## [TASK DIRECTIONS]
Locate, in the data below, the line that contains "Where should I click to: Close" and the line that contains "Click the white"; reproduce exactly those two lines and every line between them, nothing more.

## [DATA FOR REVIEW]
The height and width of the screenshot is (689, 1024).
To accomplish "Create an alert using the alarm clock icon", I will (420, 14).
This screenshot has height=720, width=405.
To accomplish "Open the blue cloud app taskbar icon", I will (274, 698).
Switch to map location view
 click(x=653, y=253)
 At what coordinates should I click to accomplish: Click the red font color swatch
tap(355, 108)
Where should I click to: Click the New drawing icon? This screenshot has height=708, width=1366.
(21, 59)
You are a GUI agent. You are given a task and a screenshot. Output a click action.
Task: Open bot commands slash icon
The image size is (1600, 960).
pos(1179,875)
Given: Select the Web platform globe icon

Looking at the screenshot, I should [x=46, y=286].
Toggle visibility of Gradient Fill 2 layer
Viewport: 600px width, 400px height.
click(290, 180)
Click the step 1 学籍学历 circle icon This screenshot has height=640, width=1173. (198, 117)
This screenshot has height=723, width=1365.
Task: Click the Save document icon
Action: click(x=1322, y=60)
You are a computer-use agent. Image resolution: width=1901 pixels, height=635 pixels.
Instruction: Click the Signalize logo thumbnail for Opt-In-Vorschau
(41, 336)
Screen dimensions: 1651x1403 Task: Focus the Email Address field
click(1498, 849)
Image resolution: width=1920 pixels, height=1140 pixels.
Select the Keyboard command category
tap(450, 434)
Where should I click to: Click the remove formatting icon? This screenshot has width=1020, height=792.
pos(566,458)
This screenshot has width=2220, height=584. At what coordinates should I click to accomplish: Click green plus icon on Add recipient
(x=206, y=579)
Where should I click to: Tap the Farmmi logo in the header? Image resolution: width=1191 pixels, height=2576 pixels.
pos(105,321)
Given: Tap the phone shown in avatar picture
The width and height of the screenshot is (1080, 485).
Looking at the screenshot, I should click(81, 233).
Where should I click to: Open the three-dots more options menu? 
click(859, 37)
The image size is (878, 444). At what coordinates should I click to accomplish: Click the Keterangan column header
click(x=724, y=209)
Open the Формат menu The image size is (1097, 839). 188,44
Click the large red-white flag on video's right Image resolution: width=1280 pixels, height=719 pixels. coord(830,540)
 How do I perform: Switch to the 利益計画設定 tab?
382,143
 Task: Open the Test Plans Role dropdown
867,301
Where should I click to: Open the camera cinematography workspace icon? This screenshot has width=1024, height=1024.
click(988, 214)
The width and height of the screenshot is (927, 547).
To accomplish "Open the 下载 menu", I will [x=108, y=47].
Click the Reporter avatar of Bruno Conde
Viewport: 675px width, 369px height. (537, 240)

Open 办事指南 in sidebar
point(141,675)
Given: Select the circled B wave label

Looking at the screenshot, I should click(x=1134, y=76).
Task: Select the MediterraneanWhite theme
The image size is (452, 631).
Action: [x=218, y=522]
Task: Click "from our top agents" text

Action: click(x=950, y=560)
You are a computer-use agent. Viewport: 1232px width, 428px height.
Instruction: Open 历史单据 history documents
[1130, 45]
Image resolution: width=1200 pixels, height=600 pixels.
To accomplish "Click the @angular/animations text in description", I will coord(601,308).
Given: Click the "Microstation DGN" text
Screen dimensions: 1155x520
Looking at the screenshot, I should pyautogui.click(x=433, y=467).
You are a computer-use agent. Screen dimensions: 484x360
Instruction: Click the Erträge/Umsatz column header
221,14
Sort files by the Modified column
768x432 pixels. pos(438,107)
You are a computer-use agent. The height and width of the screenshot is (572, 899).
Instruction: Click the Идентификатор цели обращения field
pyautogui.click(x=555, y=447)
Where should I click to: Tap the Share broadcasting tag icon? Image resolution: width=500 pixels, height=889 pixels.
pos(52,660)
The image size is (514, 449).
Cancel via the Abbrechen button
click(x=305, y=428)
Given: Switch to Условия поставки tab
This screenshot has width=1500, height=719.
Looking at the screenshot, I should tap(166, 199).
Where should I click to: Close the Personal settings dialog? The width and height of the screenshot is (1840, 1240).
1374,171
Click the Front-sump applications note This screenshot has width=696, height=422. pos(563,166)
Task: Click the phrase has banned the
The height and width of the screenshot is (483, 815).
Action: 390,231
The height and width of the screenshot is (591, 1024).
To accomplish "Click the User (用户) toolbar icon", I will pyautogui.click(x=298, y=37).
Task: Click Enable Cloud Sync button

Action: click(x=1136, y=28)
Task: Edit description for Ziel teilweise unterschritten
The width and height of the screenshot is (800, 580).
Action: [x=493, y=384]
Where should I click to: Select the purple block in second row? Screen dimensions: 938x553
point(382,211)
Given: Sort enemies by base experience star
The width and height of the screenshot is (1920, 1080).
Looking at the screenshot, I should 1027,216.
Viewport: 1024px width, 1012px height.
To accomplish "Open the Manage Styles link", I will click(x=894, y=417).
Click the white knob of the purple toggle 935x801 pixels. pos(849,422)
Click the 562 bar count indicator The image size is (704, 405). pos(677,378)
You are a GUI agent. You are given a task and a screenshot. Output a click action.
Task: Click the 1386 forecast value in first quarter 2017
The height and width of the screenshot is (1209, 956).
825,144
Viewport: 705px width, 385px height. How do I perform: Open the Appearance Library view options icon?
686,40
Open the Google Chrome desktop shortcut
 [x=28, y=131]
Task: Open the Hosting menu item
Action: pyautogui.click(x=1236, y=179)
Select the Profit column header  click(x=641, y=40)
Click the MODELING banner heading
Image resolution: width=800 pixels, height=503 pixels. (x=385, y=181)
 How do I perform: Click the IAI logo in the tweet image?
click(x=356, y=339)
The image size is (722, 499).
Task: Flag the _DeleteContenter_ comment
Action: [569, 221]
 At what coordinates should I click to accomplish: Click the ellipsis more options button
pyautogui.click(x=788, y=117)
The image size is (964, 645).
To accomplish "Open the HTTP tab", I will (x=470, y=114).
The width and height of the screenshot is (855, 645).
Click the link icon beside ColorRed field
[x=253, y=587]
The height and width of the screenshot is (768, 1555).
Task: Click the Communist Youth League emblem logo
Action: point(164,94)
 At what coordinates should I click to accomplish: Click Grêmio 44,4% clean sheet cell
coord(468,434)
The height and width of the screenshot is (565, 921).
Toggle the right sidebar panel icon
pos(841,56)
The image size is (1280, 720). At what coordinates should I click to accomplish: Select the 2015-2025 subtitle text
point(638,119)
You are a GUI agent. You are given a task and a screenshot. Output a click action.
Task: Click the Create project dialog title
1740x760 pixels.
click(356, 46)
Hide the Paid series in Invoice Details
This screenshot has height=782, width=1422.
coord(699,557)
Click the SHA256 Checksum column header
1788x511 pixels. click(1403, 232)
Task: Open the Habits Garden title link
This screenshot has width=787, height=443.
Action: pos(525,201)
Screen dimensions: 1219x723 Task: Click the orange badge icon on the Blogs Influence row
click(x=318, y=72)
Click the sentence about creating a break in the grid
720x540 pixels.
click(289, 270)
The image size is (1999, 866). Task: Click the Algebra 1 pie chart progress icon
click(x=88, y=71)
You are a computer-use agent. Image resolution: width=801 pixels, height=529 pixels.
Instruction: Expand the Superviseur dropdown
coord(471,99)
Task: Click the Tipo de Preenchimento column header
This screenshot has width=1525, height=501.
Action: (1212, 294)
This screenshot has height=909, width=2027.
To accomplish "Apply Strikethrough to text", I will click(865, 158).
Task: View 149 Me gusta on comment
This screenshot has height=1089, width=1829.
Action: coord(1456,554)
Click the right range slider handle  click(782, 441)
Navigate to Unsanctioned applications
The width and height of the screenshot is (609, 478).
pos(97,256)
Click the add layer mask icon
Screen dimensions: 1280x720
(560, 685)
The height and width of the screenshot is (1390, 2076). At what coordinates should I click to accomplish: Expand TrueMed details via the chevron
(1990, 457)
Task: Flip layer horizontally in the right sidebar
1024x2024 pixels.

## [ANSWER SECTION]
Where should I click to: Close the Personal settings dialog? The width and height of the screenshot is (1840, 1240).
1374,171
Click the Front-sump applications note This screenshot has width=696, height=422. pos(563,166)
Task: Click the phrase has banned the
The height and width of the screenshot is (483, 815).
Action: 390,231
The height and width of the screenshot is (591, 1024).
To accomplish "Click the User (用户) toolbar icon", I will pyautogui.click(x=298, y=37).
Task: Click Enable Cloud Sync button

Action: click(x=1136, y=28)
Task: Edit description for Ziel teilweise unterschritten
The width and height of the screenshot is (800, 580).
Action: [x=493, y=384]
Where should I click to: Select the purple block in second row? Screen dimensions: 938x553
point(382,211)
Given: Sort enemies by base experience star
The width and height of the screenshot is (1920, 1080).
Looking at the screenshot, I should 1027,216.
Viewport: 1024px width, 1012px height.
To accomplish "Open the Manage Styles link", I will click(x=894, y=417).
Click the white knob of the purple toggle 935x801 pixels. pos(849,422)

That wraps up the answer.